Columna de opinión
Por Héctor Hernández Ayazo
agosto 10/2007
Razones por el pesimismo
Es evidente que Cartagena muestra un gran empuje en la construcción y en otros ámbitos. Se palpa que existe interés por invertir en Cartagena y son múltiples los extranjeros de buena reputación y limpieza de capitales que miran la ciudad como escenario adecuado para desarrollar sus negocios.
Salta a la vista el potencial de la ciudad. Tierrabomba y Barú, la Zona Norte y las Islas del Rosario, brindan importantes oportunidades para desarrollos turísticos libres del ahogo urbano.
A pesar de la creciente inseguridad interna, para quienes sólo se preocupan por las acciones guerrilleras y de grupos paramilitares la ciudad brinda tranquilidad. En especial para el turista, de quien se piensa que debe limitarse a discurrir por los sitios "dignos de verse", y, por lo mismo, no tiene por qué preocuparse por lo que ocurra en los estratos distantes del turismo recreativo y de sus atracciones.
Todo eso es cierto. Como también que la ciudad aloja una inmensa cantidad de humanos que perviven en lastimosas condiciones. Sin atender a parámetros convencionales sobre líneas de extrema pobreza y rangos de miseria, lo visible es esa otra Cartagena con miles sin salud, sin alcantarillado, sin escuelas, sin techo y sin quehacer lícito para ganarse, ya no la vida, sino siquiera la ayuda para impedir la muerte por hambre o enfermedades curables.
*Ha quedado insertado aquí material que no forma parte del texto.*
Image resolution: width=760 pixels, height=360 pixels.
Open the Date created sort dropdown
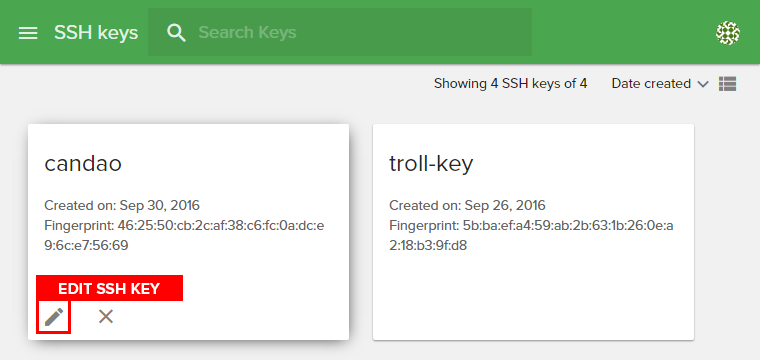click(660, 84)
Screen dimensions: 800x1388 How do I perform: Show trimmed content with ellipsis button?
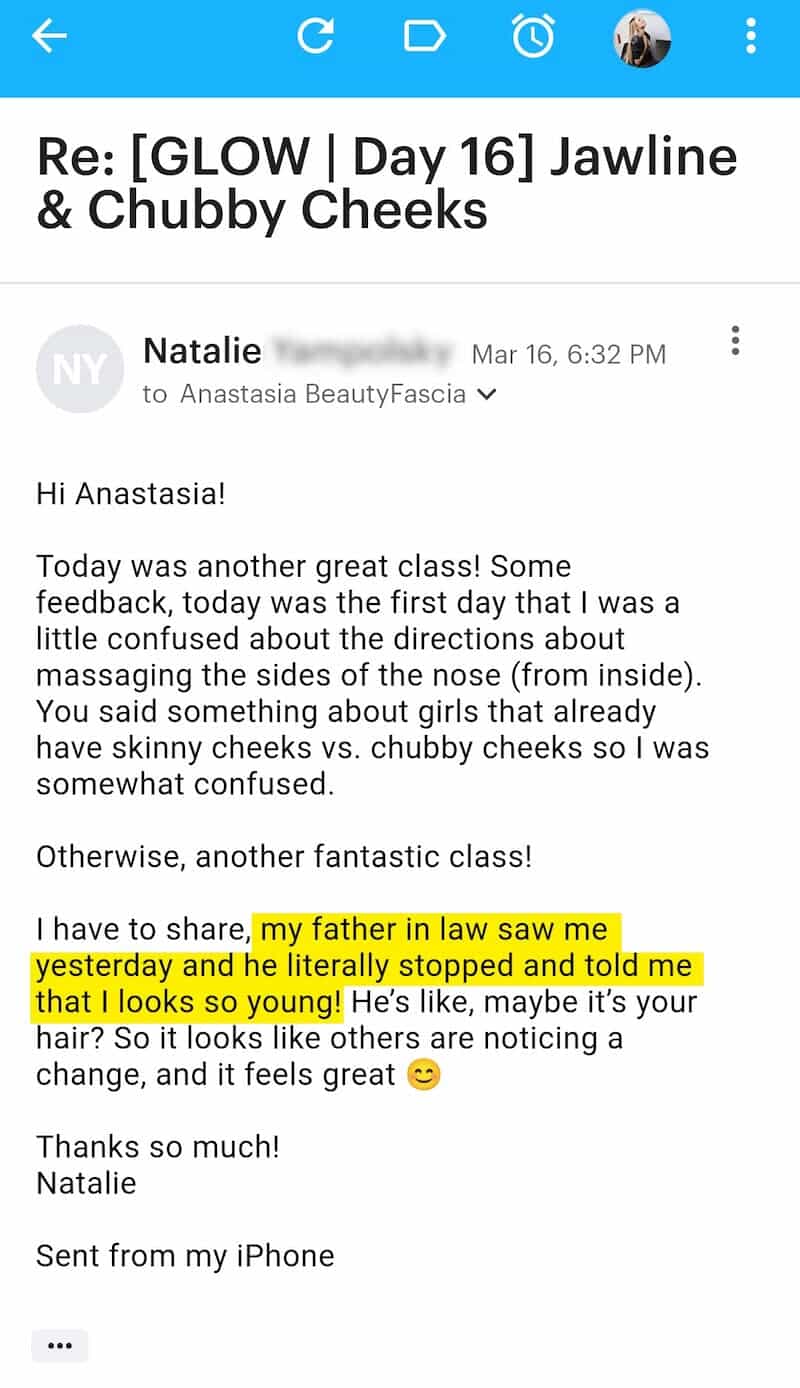60,1346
Las elecciones, es el comentario cotidiano de quienes siguen de cerca el proceso electoral, están impregnadas de dinero porque su fin es el dinero. Quien gane la Gobernación de Bolívar y la Alcaldía de Cartagena va a disponer de un inmenso botín.
Algunas alianzas tienen más olor de pactos económicos sobre futuras distribuciones del presupuesto que de serias afinidades ideológicas o programáticas. Algunos buscaban con afán un patrocinio de cualquier avalista autorizado con la sola finalidad de negociar en el camino el retiro de la contienda por espacios en el presupuesto respectivo.
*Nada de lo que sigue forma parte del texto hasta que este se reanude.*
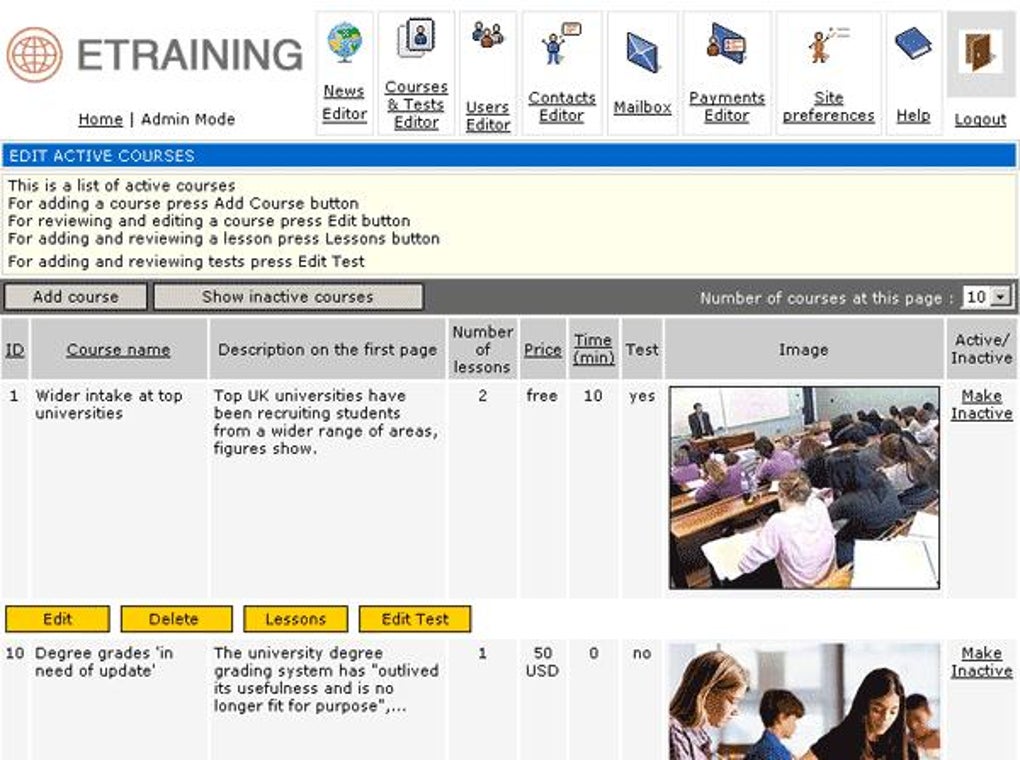
Task: Make 'Wider intake at top universities' inactive
Action: pyautogui.click(x=981, y=403)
Los dineros corren sin que haya Consejo Electoral, Procuraduría o Fiscalía que los perciba a pesar de que algunas candidaturas tengan el sello de generosos patrocinadores cuyos nombres propios son repetidos sin sigilo por las gentes. Ahora el país simula el candor de tener como ilícitos solo los apoyos económicos y de direccionamiento de voto provenientes de los paras.
Con ese mismo candor cerramos los ojos para no ver los dineros de los empresarios que compran anticipadamente los contratos y el derecho de manejar los recursos de los entes públicos, cerramos los ojos para no ver a los alcaldes en acción tomando los dineros oficiales para orientarlos a favor de determinado candidato, cerramos los ojos para no ver el acoso laboral y contractual de las administraciones para presionar la dirección del voto y cerramos los ojos para no ver las manchas en las hojas de vida de algunos aspirantes.
Con ese candor veremos repetirse en el Departamento de Bolívar y en Cartagena administraciones tan desastrosas como las que están para expirar.
Por esto y muchas otras razones, cualquier espíritu reflexivo comprende que un cambio real es muy improbable que llegue en el próximo octubre. En concreto, la otra Cartagena parece condenada a seguir existiendo sin remedio.